I myself was so inlove with someone before and I cried for 3 days straight and time went on and I almost forgot his name now. I was inlove with him for like 2 years.
Hon, the right guy will come along even if you didn't expect it to be him. Just distract yourself likeee aalooot for now and some time from now , you'll feel much much better. You can get over this, I know you can. <3
silvereternity #2
I'm sorry that this happened to you, being cheated on truly is one of the worst things somebody can do to you. However that also means that he is not the kind of person you would want to have in your life for a longer time, if he doesn't even bother to break up with you before starting a relationship with someone else he is not "the one". I know things always seem different if you're currently going through them, and you have every right to feel heartbroken, but the very best way of healing is time and distance. And you will move on, maybe not today or tomorrow, but some day you'll look back on this and be glad that you've gotten rid of him.

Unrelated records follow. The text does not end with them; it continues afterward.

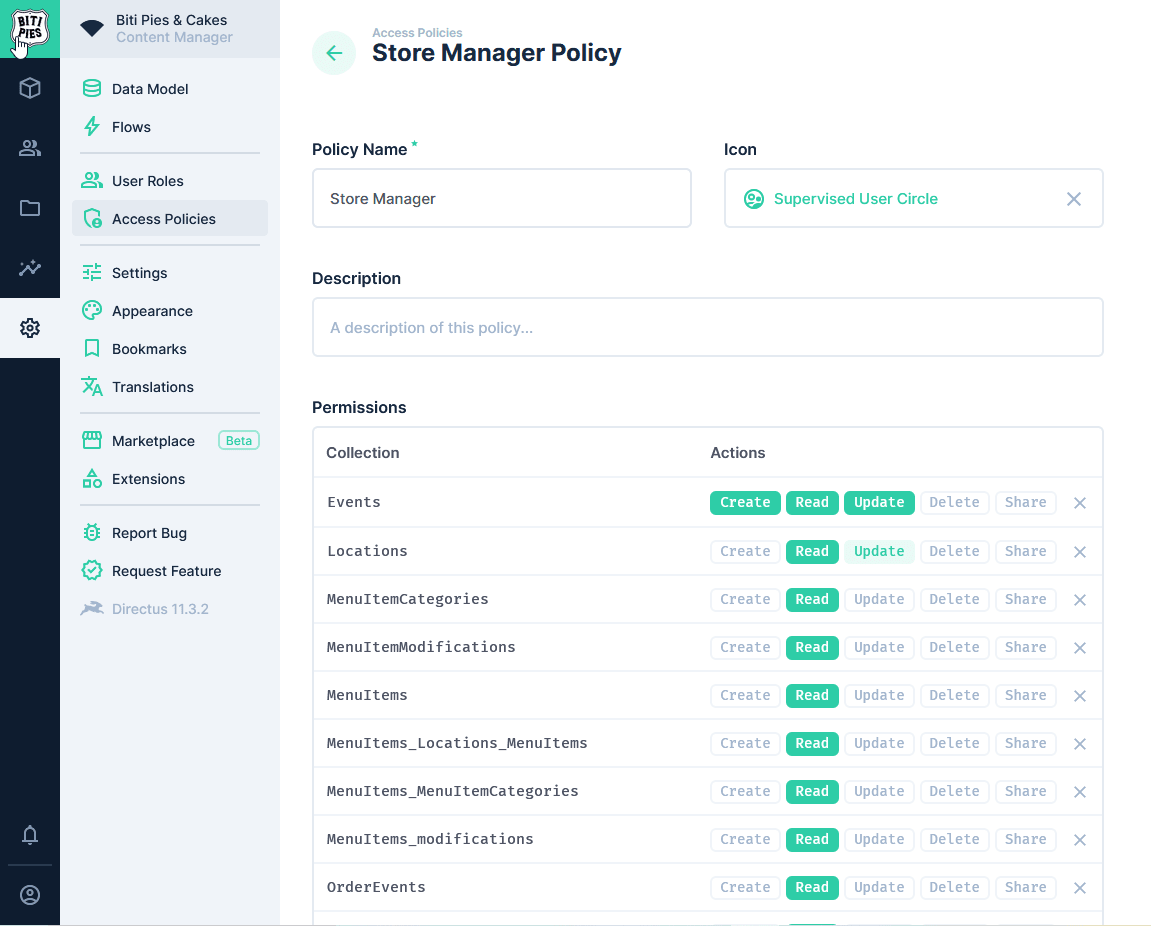The height and width of the screenshot is (926, 1151).
Task: Enable Create permission for Locations
Action: coord(745,551)
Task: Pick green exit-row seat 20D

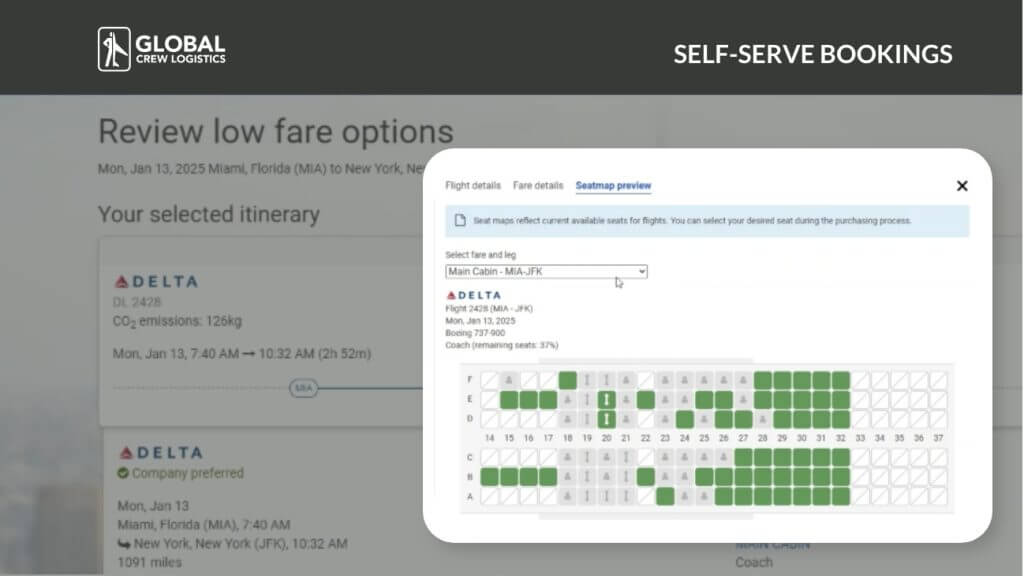Action: pos(606,419)
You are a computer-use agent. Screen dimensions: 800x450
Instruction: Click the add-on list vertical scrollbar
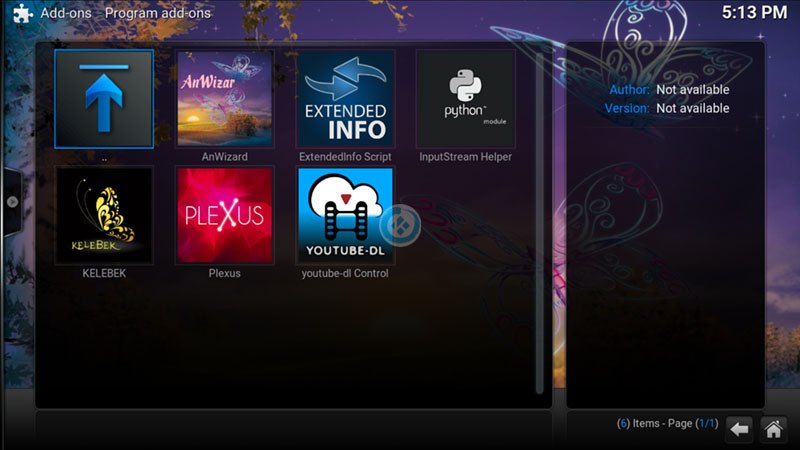(x=541, y=220)
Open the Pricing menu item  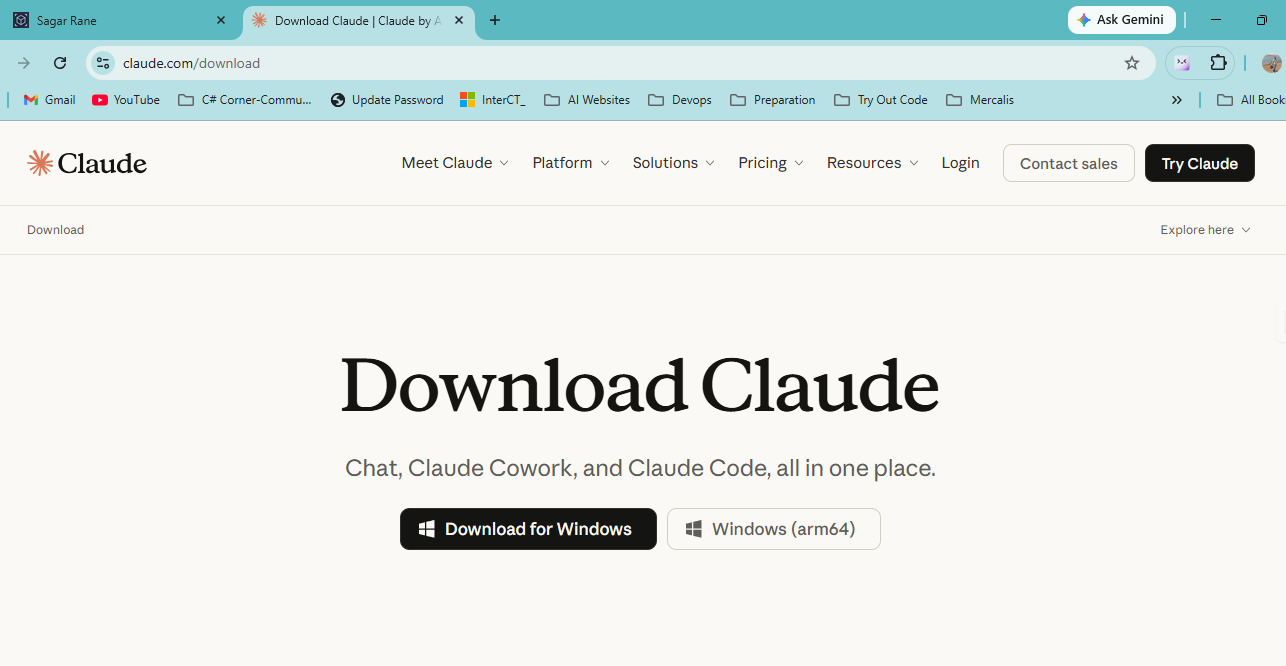(x=771, y=163)
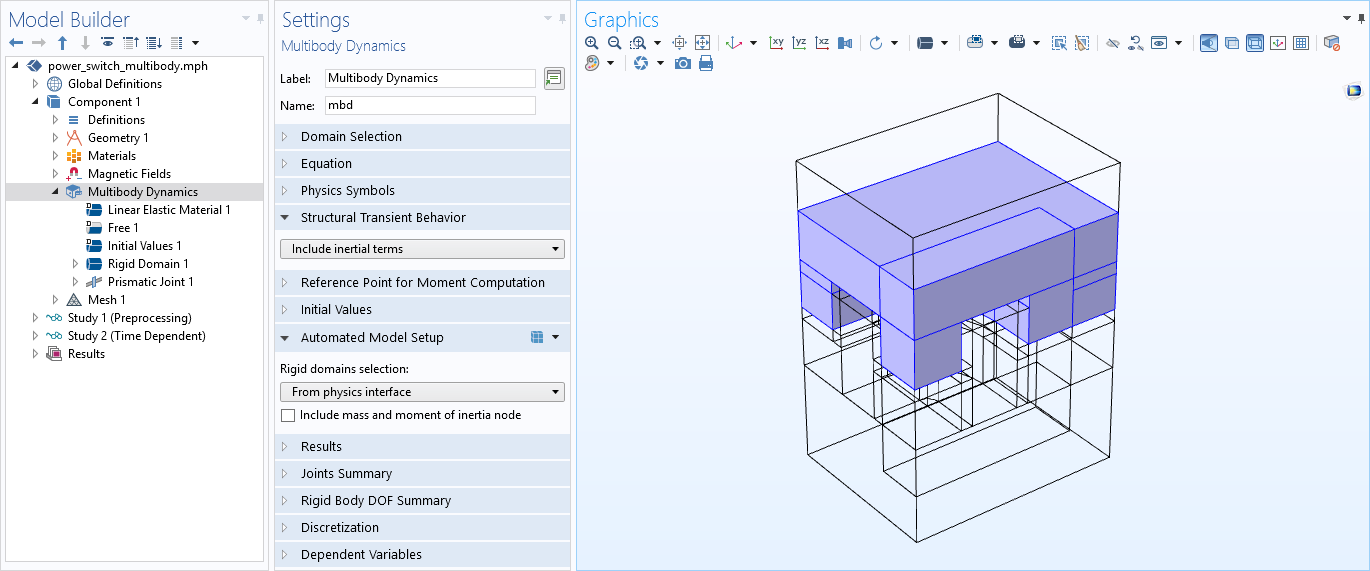Click the Label text field
Screen dimensions: 1370x571
click(431, 78)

I myself haven't gone through quite the same situation but there has been a time when I was seriously crushing on (in a way, you could probably say in love with) a guy that actually was in love with one of my best friends, one-sided. It hurt, and while I love my friend as a person, I couldn't help but feel jealous and compare myself to her. It was all sorts of awful. And I feel you about being hurt, being in a situation like this really does feel in a way like the world is ending, no matter how irrational it seems. But, as they say, everything passes - it may pass like a kidney stone, but it passes. I don't have any personal experiences with kidney stones, but I have found that to be true in both love situations and embarrassing -ups. Time is your best friend and for the moment, it's probably best to distance yourself from him. Try to distract yourself, do whatever makes you happy, and sooner or later, you will find yourself getting over him.